**What to produce**
In the passage about Ernst Jokl, in which event was he an alternate on the 1928 German Olympic team?

**Provided passage**
= Beginning of Section =

CHAU0611 A vintage A4 size 1976 hand signed letter direct from Dr Ernst Jokl historic pioneer of sports medicine from his offices at Berlin personally autographed by Dr Ernst Jokl in blue ink centrally folded twice where posted otherwise mint condition.
Ernst Franz Jokl (pronounced JOKE-el) was born Aug. 3, 1907, in Breslau, Germany, now Wroclaw, Poland. He made the 1928 German Olympic team as an alternate in the 400-meter hurdles, but did not compete. At those Olympics, Erica Lestmann of Germany won a gold medal in exhibition team gymnastics. In 1930, she and Dr. Jokl met, and a romance began.
Two years later, because Dr. Jokl was a Jew, he was dismissed as the director of the Institute of Sports Medicine in Breslau, believed to be the first of its kind in the world. At the same time, Ms. Lestmann, from an affluent Lutheran family, lost her job as a high school teacher because she refused to offer a Nazi salute during a track meet in Berlin.
Dr. Jokl moved to South Africa and there established a physical education curriculum for South African schools, emphasizing that it be required not only for white boys, but also for white girls and nonwhite boys and girls. He made the nation so conscious of exercise that a word for it was invented. ''Jokkel,'' meaning ''to exercise,'' found its way into the Afrikaans National Dictionary.

= End of Section =

**Information supplied**

= Beginning of Section =

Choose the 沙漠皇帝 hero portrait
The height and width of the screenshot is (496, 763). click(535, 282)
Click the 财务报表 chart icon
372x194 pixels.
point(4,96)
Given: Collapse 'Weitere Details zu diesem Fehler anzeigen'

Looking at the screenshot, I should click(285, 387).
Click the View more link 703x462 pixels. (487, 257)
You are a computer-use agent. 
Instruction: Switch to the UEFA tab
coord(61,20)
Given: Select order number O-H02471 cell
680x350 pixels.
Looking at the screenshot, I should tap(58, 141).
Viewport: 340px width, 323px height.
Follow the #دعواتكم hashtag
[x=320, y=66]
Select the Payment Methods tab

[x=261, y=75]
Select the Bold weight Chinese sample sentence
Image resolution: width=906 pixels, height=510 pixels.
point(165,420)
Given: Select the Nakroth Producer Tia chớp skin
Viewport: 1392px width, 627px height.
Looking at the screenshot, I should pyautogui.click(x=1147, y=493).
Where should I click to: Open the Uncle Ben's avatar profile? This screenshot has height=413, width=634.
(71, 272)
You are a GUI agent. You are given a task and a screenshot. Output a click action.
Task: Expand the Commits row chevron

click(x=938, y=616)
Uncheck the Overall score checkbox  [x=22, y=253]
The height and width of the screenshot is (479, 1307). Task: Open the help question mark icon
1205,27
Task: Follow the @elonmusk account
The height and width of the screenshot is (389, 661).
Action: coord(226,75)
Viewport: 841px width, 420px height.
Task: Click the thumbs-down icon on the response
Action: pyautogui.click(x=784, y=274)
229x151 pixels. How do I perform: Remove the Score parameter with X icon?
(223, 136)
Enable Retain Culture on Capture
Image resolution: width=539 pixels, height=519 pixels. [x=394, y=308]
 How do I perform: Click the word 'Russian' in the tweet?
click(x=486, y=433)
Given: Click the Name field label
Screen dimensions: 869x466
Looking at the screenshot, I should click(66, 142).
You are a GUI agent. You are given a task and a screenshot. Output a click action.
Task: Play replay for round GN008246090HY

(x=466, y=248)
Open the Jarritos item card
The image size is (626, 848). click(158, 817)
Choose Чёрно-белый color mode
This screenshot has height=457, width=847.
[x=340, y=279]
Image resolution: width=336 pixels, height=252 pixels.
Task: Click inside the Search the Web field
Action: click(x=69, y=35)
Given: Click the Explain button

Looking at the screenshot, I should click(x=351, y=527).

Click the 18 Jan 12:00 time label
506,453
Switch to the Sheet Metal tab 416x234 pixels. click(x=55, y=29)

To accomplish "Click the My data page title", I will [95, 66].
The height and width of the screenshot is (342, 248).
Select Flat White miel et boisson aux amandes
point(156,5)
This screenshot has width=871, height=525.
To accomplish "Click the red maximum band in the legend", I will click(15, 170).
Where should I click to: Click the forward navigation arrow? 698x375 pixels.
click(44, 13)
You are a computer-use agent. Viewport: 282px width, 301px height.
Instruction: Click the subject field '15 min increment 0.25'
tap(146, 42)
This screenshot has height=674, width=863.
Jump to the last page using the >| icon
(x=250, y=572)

= End of Section =

**Completed task**
The 400-meter hurdles.